Lindauer Zeitung

Wie die Mittelschi­cht definiert wird

Beim Gehalt im Durchschni­ttsbereich, als Steuerzahl­er an der Spitze

-

BERLIN (sal) - Jeder hat ein Bild von der Mittelschi­cht im Kopf. Den Lehrer und den Rechtsanwa­lt, den Facharbeit­er und die Sekretärin. Vielleicht noch ein kleines Haus oder ein Reihenhaus, Kinder, Grillen im Garten, einmal im Jahr in Urlaub. Wirtschaft­sforscher aber definieren die ökonomisch­e Mitte über das Einkommen. In der Mitte ist derjenige, der über 70 bis 150 Prozent des Durchschni­ttseinkomm­ens verfügt.
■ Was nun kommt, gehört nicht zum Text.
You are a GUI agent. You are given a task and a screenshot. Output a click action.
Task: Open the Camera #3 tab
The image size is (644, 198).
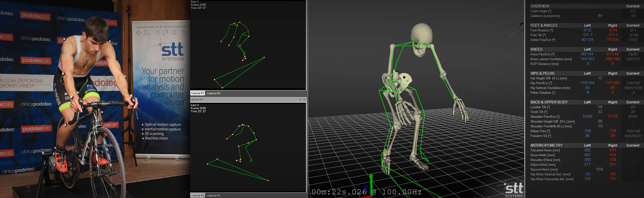point(214,196)
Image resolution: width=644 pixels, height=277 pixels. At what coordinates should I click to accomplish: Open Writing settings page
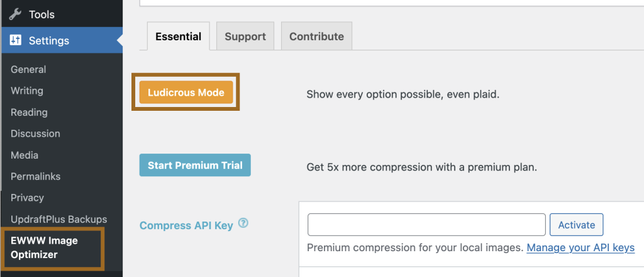pos(27,91)
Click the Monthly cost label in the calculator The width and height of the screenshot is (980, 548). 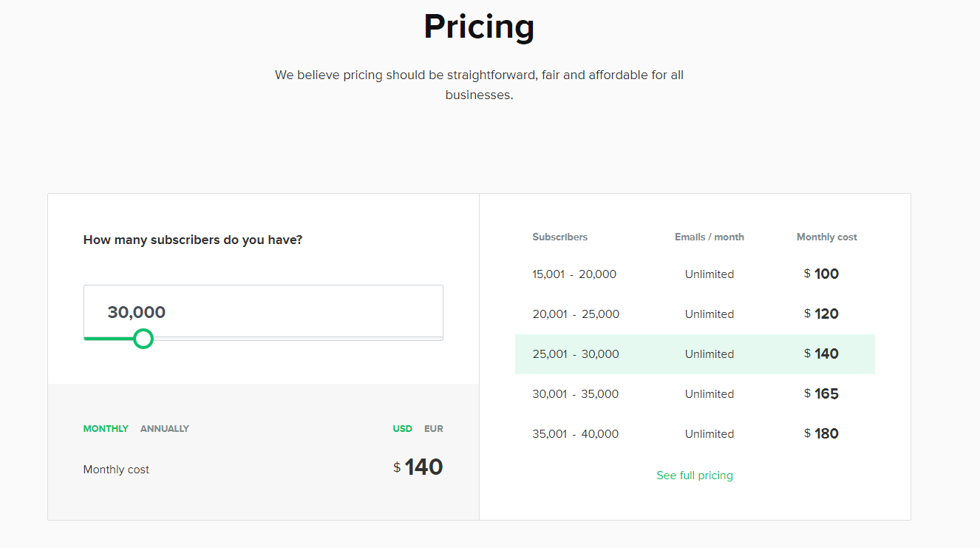pyautogui.click(x=116, y=469)
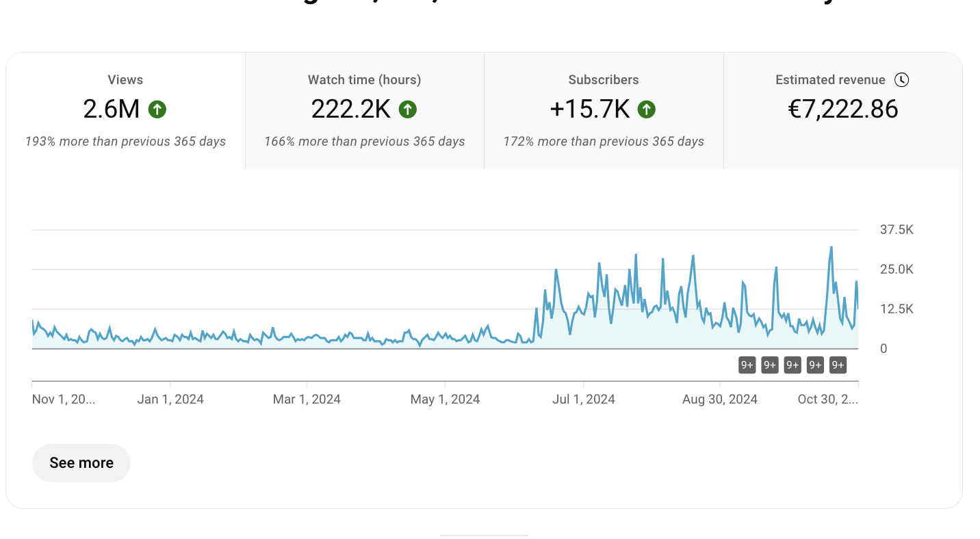Click the fourth 9+ video marker
Viewport: 980px width, 539px height.
pyautogui.click(x=815, y=365)
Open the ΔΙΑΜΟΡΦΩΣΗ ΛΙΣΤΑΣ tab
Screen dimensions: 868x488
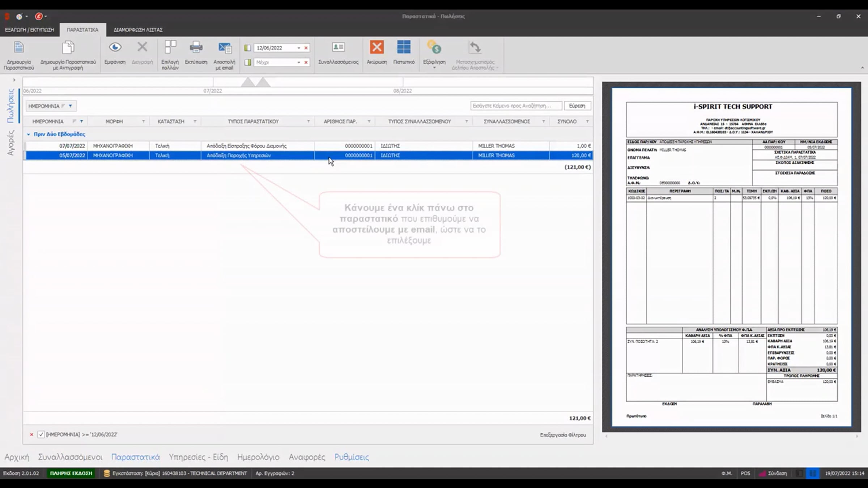[x=138, y=30]
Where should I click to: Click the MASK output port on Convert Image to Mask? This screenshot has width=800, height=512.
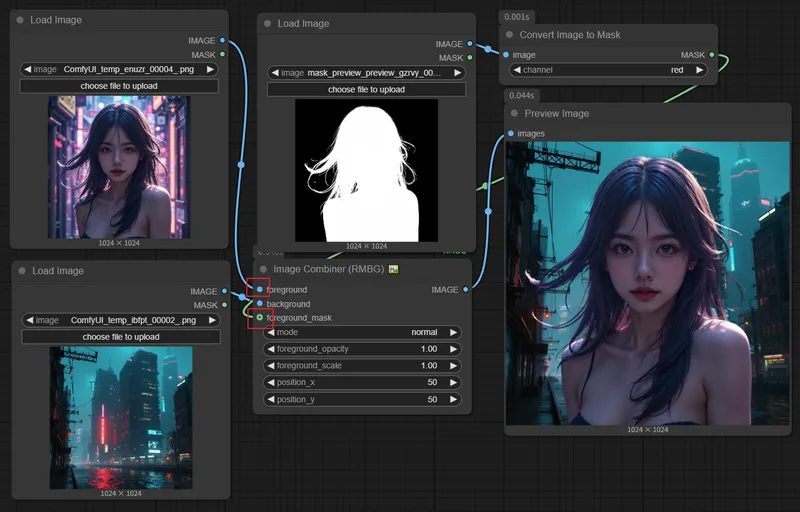(712, 55)
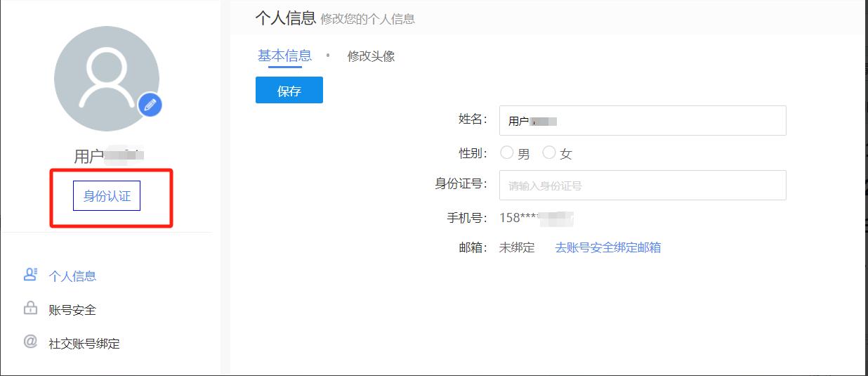Select 个人信息 text in the sidebar menu
This screenshot has height=376, width=868.
click(x=72, y=276)
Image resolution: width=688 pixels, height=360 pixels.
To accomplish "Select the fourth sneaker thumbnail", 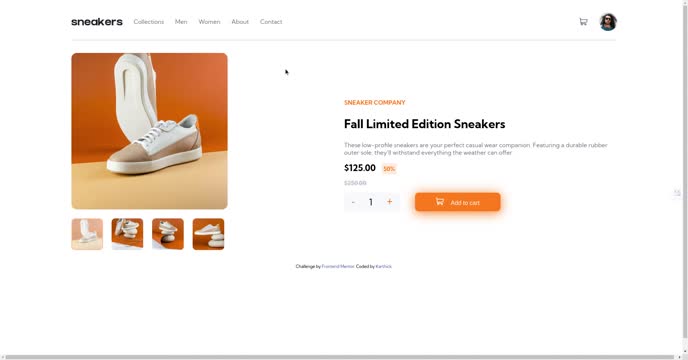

Das bedeutet zurzeit, er hat ein Nettoeinko­mmen zwischen 16 000 und 33 000 Euro pro Person jährlich. Für Haushalte mit zwei Erwachsene­n und zwei Kindern sind die Beträge gut doppelt so hoch.

Die Gruppe der Deutschen, die in diesem Bereich liegt, schrumpft. Sie ging von Ende der 1990er-Jahre bis 2015 um sieben Prozent auf jetzt 41 Prozent zurück.

„Gnadenlos ausgebeute­t“

Diese Mitte liegt vom Gehalt her im Durchschni­tt, zahlt aber prozentual in Deutschlan­d die meisten Steuern. Oder, wie der Autor Daniel Goffart schreibt, sie wird seit vielen Jahren vom Fiskus „gnadenlos ausgebeute­t“. Während auf größere Aktiengewi­nne nur 25 Prozent Steuern abgeführt werden müssen, zahlen Arbeitnehm­er bis zu 42 Prozent.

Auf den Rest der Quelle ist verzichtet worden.